Reconstitution of WT opsin and TM5 mutants into liposomes. (A) Coomassie-stained SDS-PAGE of purified WT opsin and the F1 (F228A), F2 (F221A, F228A) and F3 (F220C, F221A, F228A) opsin constructs. Molecular weight markers are indicated. (B) Protein dependence of the reconstitution of vesicles with scramblase activity. NBD-PC-containing vesicles were reconstituted with different amounts of the indicated opsin construct and the extent of fluorescence reduction on dithionite treatment was determined by curve-fitting.

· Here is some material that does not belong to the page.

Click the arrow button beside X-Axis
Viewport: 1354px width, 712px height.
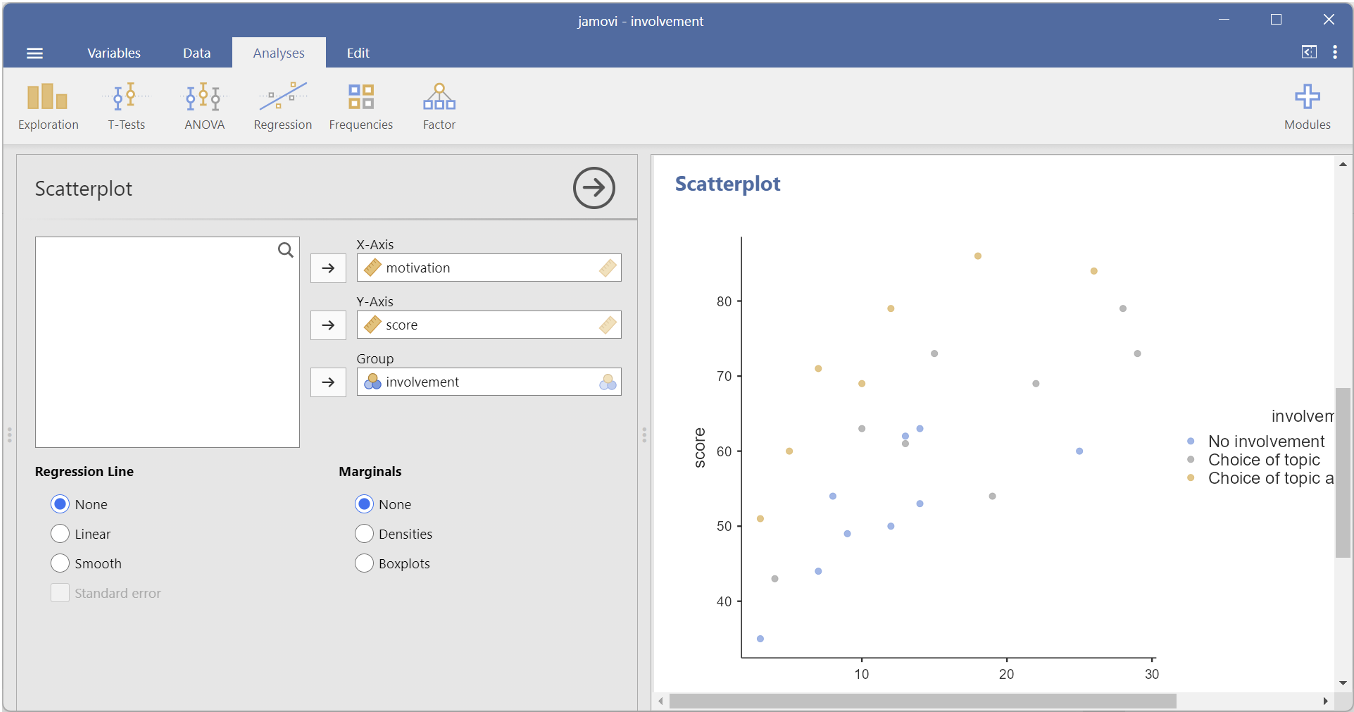pyautogui.click(x=328, y=268)
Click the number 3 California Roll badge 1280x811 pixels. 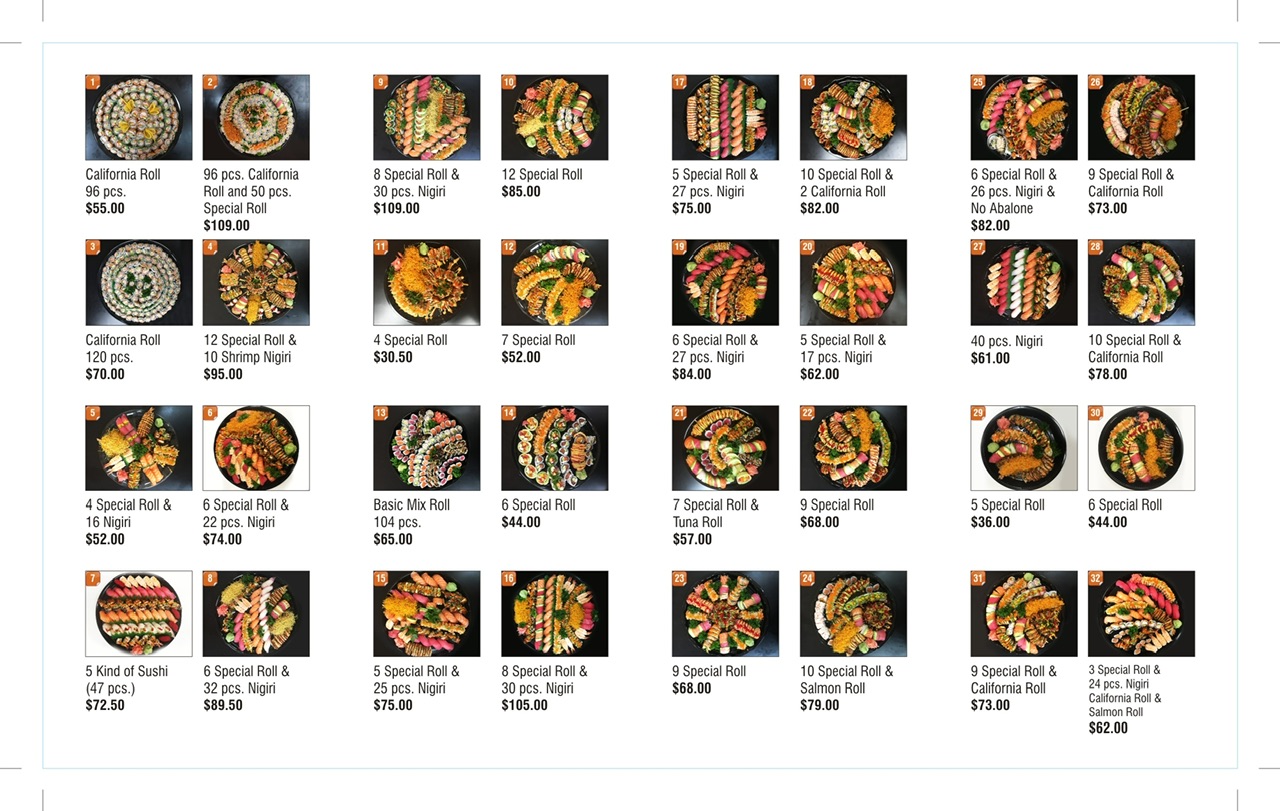(x=93, y=247)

The data were processed to calculate the probability "p(≥ 1) scramblase" that an individual vesicle in the ensemble possesses a functional scramblase. The graph shows "p(≥ 1) scramblase" versus the corrected protein/phospholipid ratio (PPR*) of the sample (the correction eliminates the contribution of vesicles that are refractory to reconstitution). (C) Ratio of mono-exponential fit constants (α) obtained from analyses of the reconstitution of WT and mutant opsins similar to (and including) the analysis shown in (B). The ratio α_construct/α_WT ~ 1 for F1 and F2 opsins, indicating that these proteins reconstitute similarly to WT opsin as dimers or higher order multimers. However, α_F3/α_WT ~ 0.4, consistent with reconstitution of F3 as a monomer (α_WT = 0.25 ± 0.07, mean ± S.D.). The bar chart is constructed from the results of three independent experiments, each involving 4–5 reconstitutions at different protein/phospholipid ratios (*, p = 0.03, unpaired t-test (two-tail)).